Given data START
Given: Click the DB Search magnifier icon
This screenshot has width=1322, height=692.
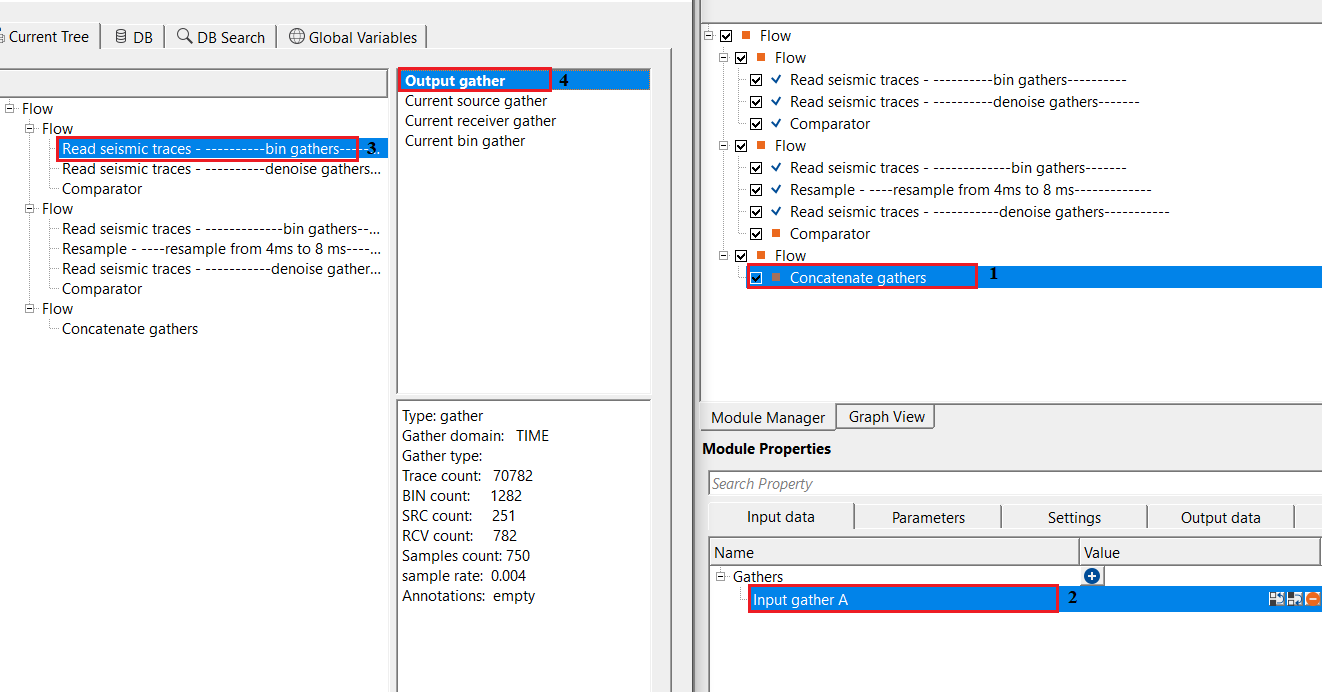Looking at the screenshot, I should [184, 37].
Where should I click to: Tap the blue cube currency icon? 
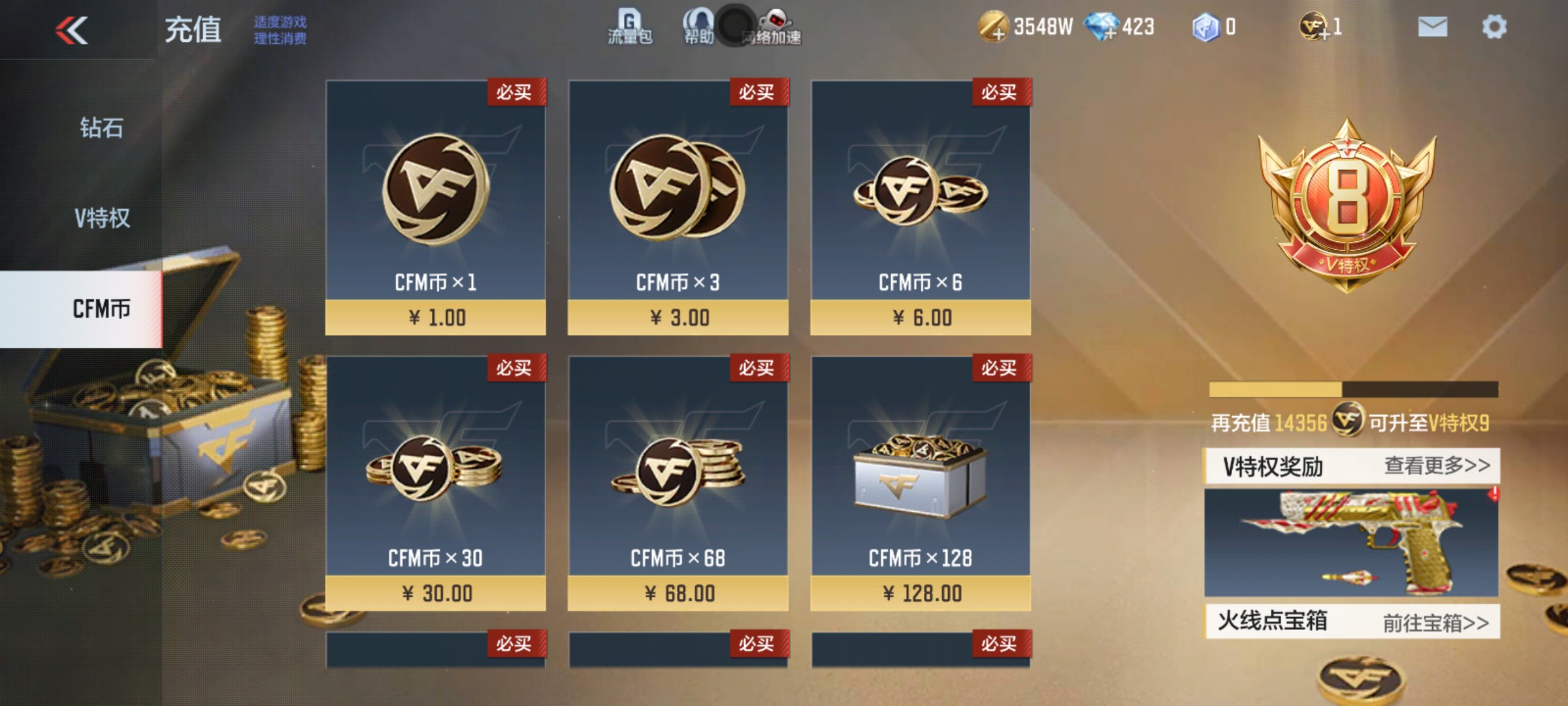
Given data END
Given data START
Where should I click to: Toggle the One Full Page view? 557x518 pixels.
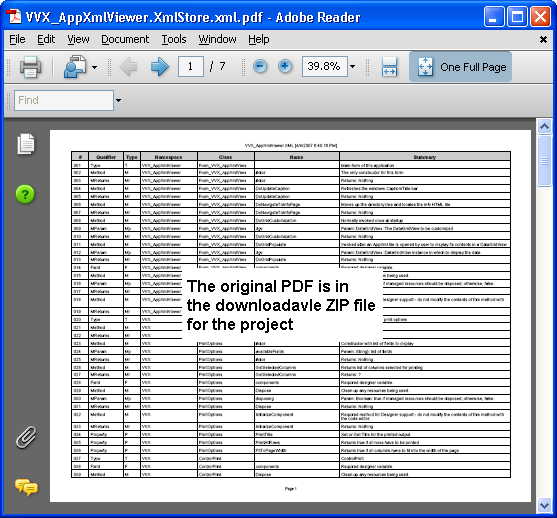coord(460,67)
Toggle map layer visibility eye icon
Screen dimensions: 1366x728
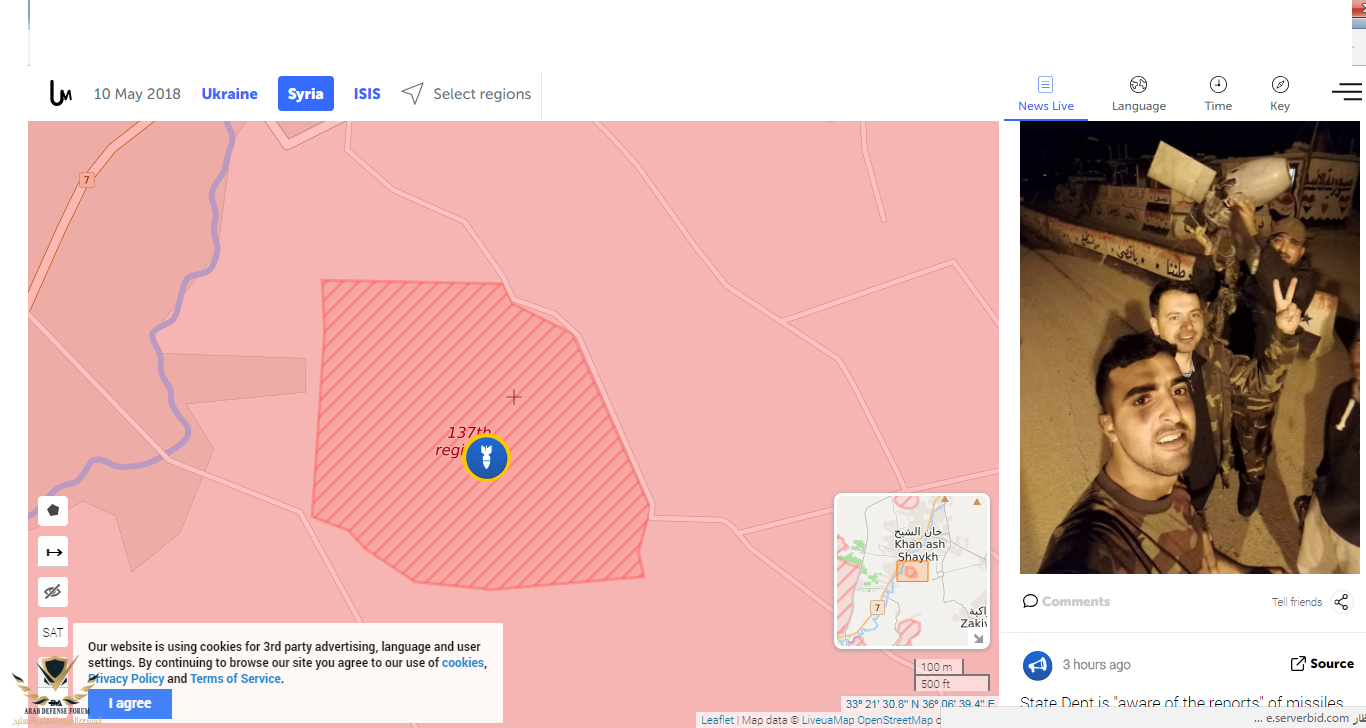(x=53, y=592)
Given data END
● Your assignment
Filter the records for lines containing the word "icon" and copy each one.

● Finished task
Given: Click the DB Search magnifier icon
Where should I click to: Tap the blue cube currency icon? 
Toggle map layer visibility eye icon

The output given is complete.